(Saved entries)
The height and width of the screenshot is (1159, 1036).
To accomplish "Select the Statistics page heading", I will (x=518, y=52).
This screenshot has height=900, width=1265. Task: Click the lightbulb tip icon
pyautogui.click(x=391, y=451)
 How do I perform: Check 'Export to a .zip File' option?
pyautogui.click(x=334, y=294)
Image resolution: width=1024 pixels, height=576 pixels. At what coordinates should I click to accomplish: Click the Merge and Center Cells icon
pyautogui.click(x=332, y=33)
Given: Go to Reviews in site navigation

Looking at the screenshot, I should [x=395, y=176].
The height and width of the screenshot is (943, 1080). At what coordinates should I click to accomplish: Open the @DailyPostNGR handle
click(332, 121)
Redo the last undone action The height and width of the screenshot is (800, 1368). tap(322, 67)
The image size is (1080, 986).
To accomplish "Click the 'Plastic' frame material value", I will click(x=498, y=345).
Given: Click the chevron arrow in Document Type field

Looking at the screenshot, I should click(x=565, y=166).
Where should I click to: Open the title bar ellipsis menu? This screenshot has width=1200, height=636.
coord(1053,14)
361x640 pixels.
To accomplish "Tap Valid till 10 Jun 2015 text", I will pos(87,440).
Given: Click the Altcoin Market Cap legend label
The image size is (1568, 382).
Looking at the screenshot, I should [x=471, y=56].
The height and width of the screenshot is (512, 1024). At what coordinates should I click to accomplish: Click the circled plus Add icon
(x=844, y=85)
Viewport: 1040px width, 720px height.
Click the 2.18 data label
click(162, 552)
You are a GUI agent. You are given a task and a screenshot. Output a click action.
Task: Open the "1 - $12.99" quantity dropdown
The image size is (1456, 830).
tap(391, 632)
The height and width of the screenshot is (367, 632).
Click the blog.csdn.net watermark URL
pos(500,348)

◆ Task to complete
Figure out how many lines in the entries above contain "will". Write only that number.

◆ Written answer
3